On August 28, the Senate approved the nomination of Lynn Johnson to become the new Assistant Secretary for the Administration for Children and Families (ACF) or as the Administration refers to it as, the Office of Family Support. The vote was 67-28. Senator Ron Wyden (D-OR) had placed a hold on her nomination moving forward over several issues. He relented when in his remarks he indicated that he had received some assurances regarding immigrant issues and the treatment of families separated at the border and the structure in the Office of Refugee Resettlement. Johnson’s experience includes her current role as Executive Director of Jefferson County Human Services. She has also run a consulting firm that focused on mental health, high-risk youth, and child welfare. Johnson will be expected to oversee a wide range of more than 60 programs; making it the second largest agency in the U.S Department of Health and Human Services.
Previous to the Johnson action, the Senate Finance Committee held a hearing on the nomination of Elizabeth Darling to head up the Office of Children Youth and Families (ACYF). She appeared before the Committee on Wednesday, August 22. The Commissioner of ACYF requires Senate confirmation (as does the Assistant Secretary for ACF).

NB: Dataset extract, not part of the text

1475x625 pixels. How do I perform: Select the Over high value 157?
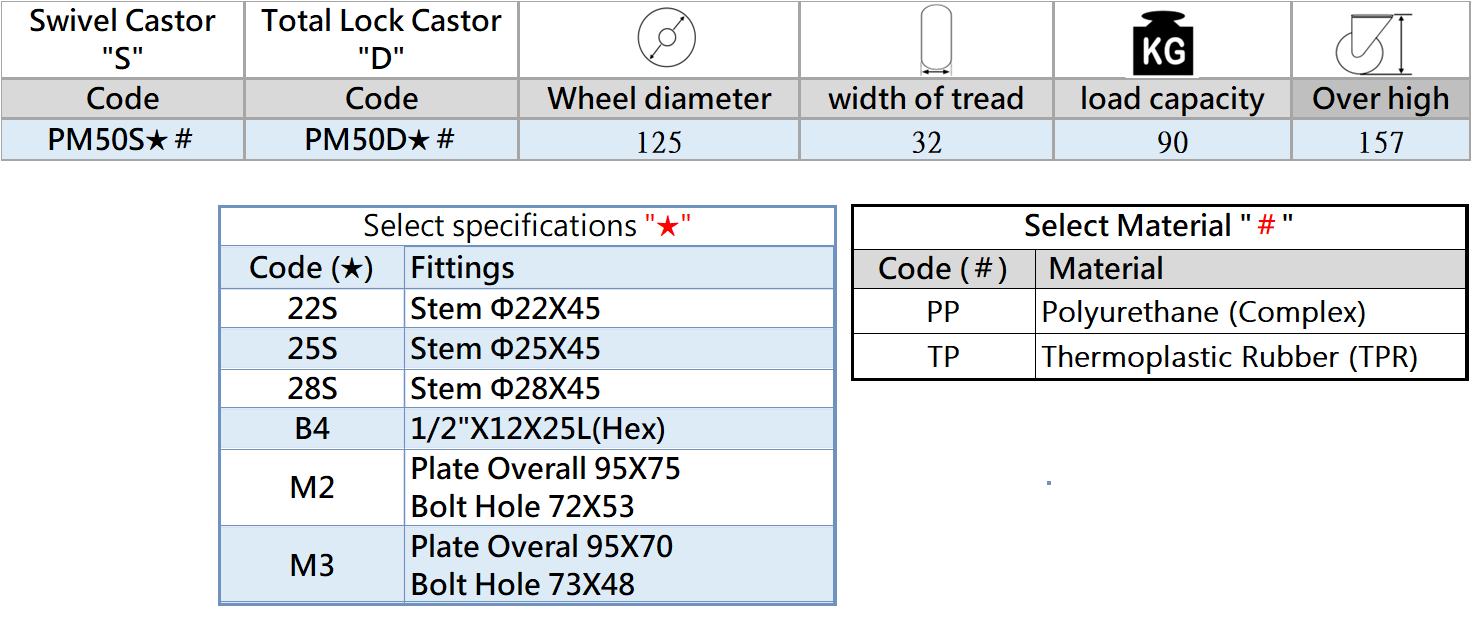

As currently structured you have the Secretary of HHS, under that position are the Assistant Secretary of ACF, under ACF is the Commissioner of ACYF and below this is the position Associate Commissioner of the Children’s Bureau and the Associate Commissioner of the Family and Youth Services Bureau (FYSB).
If Darling does successfully make it through that process, it would be the first time that an Administration has had a Commissioner of ACYF and heads of the Children’s Bureau and Family and Youth Services Bureau all at the same time since the George W. Bush Administration. In the Obama Administration the positions were shifted between appointments to either ACYF or the Children’s Bureau or a hybrid combination.
If confirmed, Darling would oversee billions of dollars of entitlements and grants meant to support child welfare services, such as adoption and foster care, and to prevent family violence, youth homelessness and teen pregnancy, among other issues. The office distribute roughly $6.2 billion in mandatory payments for foster care in 2018. And it also oversees discretionary funds of around $267 million for other child welfare services and a little more than $100 million for homeless youth programs.
Darling is currently the President & CEO of OneStar in Texas. She is not new to Washington having served in the President George W. Bush Administration from 2001 to 2005 as the head of the then-new Center for Faith-Based and Community Initiatives at HHS. From 2005 into the Obama Administration in March of 2009, she was the COO of the Corporation for National and Community Services—the independent agency created in the Clinton Administration that acts more like a foundation to fund and promote national service. She has served at OneStar since her 2009 departure from Washington. OneStar is the Texas version of AmeriCorps.
Senator Wyden expressed concerns at the hearing that the Trump administration would seek to transform child welfare and foster care funding into a block grant, which could potentially slow growth of federal funding but mean a cut for states and families that receive the payments. He asked Darling to respond to questions about capping federal funding for foster care in written answers for the record.
Darling left federal government in 2003 to become deputy secretary of Maryland’s Department of Human Resources, running the state’s child care and social services programs and then returned to the Bush administration.